• _EXERCISE 1_:
In the breakfast and type 2 diabetes text, condense the paragraph that begins "This was not addressed in our study" into a short bulleted list that keeps its main facts.
• _EXERCISE 2_:
Carry on the text about breakfast and type 2 diabetes risk in working women, starting after its final sentence.

RAM: This was not addressed in our study. However, it could be challenging for women who have children in addition to a full-time job to get them to eat breakfast regularly, let alone a healthy breakfast. Time constraints could be a limiting factor. However, I believe with time management, one can always find time to consume breakfast, if not at home, may be on the way to work or at work, based on the transportationtype and the job type. Interestingly, in our study, we found that women who worked full time and did not consume breakfast regularly were at 54% higher risk of T2D than were women who worked part-time and did not consume breakfast regularly (20% higher risk before adjusting for BMI and became non significant after adjusting for BMI). This finding could have been a result of the work-related stress and its association with elevated concentrations of glycated hemoglobin and the metabolic syndrome among persons without diabetes, as shown in other studies. I hope this is convincing evidence for females, especially those working full-time, that it is very crucial they have breakfast every single day.

• _DATA TO EXAMINE_:
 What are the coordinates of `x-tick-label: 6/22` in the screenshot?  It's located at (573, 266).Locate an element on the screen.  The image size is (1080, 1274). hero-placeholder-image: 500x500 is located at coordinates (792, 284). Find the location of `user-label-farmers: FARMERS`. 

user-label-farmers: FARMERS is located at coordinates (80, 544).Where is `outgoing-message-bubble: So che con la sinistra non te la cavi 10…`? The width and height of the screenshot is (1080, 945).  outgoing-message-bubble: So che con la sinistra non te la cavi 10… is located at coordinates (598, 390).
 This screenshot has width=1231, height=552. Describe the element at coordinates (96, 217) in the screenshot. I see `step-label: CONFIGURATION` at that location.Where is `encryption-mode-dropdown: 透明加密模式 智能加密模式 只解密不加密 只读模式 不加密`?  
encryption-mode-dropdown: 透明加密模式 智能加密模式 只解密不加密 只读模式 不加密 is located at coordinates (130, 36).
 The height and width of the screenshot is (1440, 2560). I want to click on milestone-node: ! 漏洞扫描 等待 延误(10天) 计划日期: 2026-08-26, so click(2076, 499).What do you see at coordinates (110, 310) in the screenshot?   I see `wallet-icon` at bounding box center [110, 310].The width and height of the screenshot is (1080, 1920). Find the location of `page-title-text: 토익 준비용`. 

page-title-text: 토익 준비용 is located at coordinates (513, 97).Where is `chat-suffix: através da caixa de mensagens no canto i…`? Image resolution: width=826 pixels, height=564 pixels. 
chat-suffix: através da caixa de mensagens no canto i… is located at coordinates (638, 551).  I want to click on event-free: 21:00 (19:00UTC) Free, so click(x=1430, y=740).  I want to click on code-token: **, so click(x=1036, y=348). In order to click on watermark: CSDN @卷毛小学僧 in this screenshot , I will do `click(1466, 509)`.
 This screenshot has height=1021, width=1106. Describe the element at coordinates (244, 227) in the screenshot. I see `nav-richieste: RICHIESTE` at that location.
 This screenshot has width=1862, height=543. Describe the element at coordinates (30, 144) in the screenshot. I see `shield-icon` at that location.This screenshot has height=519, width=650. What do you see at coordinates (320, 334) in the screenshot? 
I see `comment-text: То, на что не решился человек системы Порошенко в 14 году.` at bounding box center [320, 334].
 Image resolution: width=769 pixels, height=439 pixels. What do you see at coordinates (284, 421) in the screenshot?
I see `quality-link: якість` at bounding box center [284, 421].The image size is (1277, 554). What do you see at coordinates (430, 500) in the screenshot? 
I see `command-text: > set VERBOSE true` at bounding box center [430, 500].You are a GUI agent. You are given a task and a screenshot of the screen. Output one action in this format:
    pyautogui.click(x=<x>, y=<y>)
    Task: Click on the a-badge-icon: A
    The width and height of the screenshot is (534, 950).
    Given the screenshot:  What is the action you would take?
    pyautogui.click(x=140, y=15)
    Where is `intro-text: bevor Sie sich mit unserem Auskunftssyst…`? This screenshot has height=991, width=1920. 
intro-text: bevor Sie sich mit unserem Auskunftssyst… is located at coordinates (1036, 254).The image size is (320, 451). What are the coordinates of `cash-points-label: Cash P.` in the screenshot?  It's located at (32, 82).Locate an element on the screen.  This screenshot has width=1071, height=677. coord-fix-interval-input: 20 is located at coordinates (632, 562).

• _EXERCISE ANSWER 1_:
- The study did not address this point.
- Women with children and a full-time job may find it hard to eat breakfast regularly, let alone a healthy one. Time constraints could be a limiting factor.
- With time management, breakfast can still be eaten at home, on the way to work, or at work, depending on transportation and job type.
- Women who worked full time and did not eat breakfast regularly had a 54% higher risk of T2D than women who worked part-time and did not eat breakfast regularly. The text also gives a 20% higher risk before adjusting for BMI, which became non-significant after adjusting for BMI.
- This finding may reflect work-related stress, which other studies link to higher glycated hemoglobin and to the metabolic syndrome in people without diabetes.
- The conclusion is that women, especially those working full time, should have breakfast every day.

• _EXERCISE ANSWER 2_:
KH: What are the excuses given of why a regular breakfast is not consumed?

RAM: Again, this was not addressed in our study. But based on my knowledge to the subject matter and my experience as a dietitian who counseled patients for weight loss and other blood problems, the major excuses are time constraints, lack of appetite, misconception of “dieting”, and sometimes religious fasting for a certain period of time.

KH: What are some tips in getting females to eat breakfast?

RAM: Some tips to get females to eat breakfast are the following: 1) Informing them about how breakfast is crucial for health in general. 2) Giving them ideas of what they should or could eat for breakfast (soy milk with fruits, nuts, and low-sugar high fiber cereals; oatmeal with fruits and nuts; omelet and whole wheat bread and some veggies; etc….). It is also important to highlight that coffee or tea alone is not considered breakfast. 3) If they don’t have time to eat breakfast at home, they can eat it on their way to work or at work, whichever is more practical. A handful of nuts, dried fruits, fruits, whole grain cereals along with water are always a good solution to consume breakfast on-the-go.

KH: Were the components of the breakfast evaluated? Was a more protein rich breakfast advantageous? Complexed carbohydrate rich?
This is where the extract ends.